# Mayonnaise good or bad?



## H U N T E R (Nov 12, 2012)

Finding it hard to get Tuna down me straight from the tin so was thinkin of mixing it with the likes of mayo and sweet corn? But not sure if the mayo is a good fat or not?


----------



## bobbydrake (Nov 19, 2012)

You will be alright with some mayo (but don't go overboard and don't use low fat mayo). I've not tried to myself (but will soon) but how about trying greek yogurt (and maybe onion, tomato etc)?


----------



## secondhandsoul (Feb 6, 2012)

Make your own mate with coconut oil and eggs. That way you cam control the macros and adjust as needed.


----------



## L11 (Jan 21, 2011)

Do it. And don't worry about using the low fat ones, they won't kill you.


----------



## H U N T E R (Nov 12, 2012)

Cheers guys


----------



## WrightStar (Nov 20, 2012)

H U N T E R said:


> Cheers guys


Mate knock the Mayo on the head and opt for a few lashings of Lee & Perrins on top instead! Orrrr low fat dolmeo bolognese sauce is an absolute winner!


----------



## H U N T E R (Nov 12, 2012)

WrightStar said:


> Mate knock the Mayo on the head and opt for a few lashings of Lee & Perrins on top instead! Orrrr low fat dolmeo bolognese sauce is an absolute winner!

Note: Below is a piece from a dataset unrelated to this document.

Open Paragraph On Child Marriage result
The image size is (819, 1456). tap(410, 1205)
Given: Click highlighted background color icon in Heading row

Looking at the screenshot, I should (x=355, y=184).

Sounds decent lol! Re send your pm mate couldn't get it cause inbox was full


----------



## barsnack (Mar 12, 2011)

tuna in pancakes is great


----------



## Craigyboy (Feb 9, 2012)

Mayo for me unless you are eating jars of the stuff ed it ain't going to make much difference


----------



## Guest (Feb 10, 2013)

Helmans real mayo. Non of this low fat bol1ocks, that stuff tastes rough.

I use about 2 servings a day of it


----------



## invisiblekid (Jun 18, 2006)

Anything in moderation, that fits in your macros is pretty much fine.


----------



## dtlv (Jul 24, 2009)

The high hydrogenated fat content in mayo isn't great as a staple food, but once in a while the stuff is fine.


----------



## marknorthumbria (Oct 1, 2009)

Get the John west no drain tuna in olive oil tin..I eat 1 a day


----------



## secondhandsoul (Feb 6, 2012)

marknorthumbria said:


> Get the John west no drain tuna in olive oil tin..I eat 1 a day


Mega expensive!


----------



## marknorthumbria (Oct 1, 2009)

it's not. They work out a tin just over a pound in sainsburys right now I have a tin or two at work at my desk inbetween proper meals


----------



## marknorthumbria (Oct 1, 2009)

I have like 20 tins in my draw haha


----------



## Xbigdave79 (Mar 30, 2012)

Low fat salad cream is much nicer and a lot healthier


----------



## bobbydrake (Nov 19, 2012)

Don't know about low fat salad cream being healthier - generally anything labelled low fat has had loads of sugar added (and salad cream in general is less healthy than mayo - yes mayo has more fat but that isn't the main problem). Just tried tuna with greek yogurt (and pepepr) and it tastes fine - my new go to now instead of mayo


----------



## H U N T E R (Nov 12, 2012)

I don't like the plain Greek yoghurts I prefer the ones with honey. Got myself some tinned mackerel in tomato sauce to try today at around 3/4 pm


----------



## Strongr (Oct 4, 2012)

I use mayo all the time, the way I see it at the momen unless your trying to get to low single digits its not going to ruin much


----------



## Dr Manhattan (Jan 8, 2012)

If you like cottage cheese, put some of that through it, along with some jalapeno slices to give it a kick. Well nice!


----------



## r-w (Feb 13, 2013)

Mayonnaise is a high fat product (about 75% fat for full fat, depending on brand) Of this though, only a moderate amount is saturated fat. It isn't a bad fat necessarily but it is calorie dense - about 100 kcal in a sachet of full fat mayo. Low fat mayo when mixed into things tastes pretty much the same and has about half the calories and saturated fat, with a bit more carbohydrate.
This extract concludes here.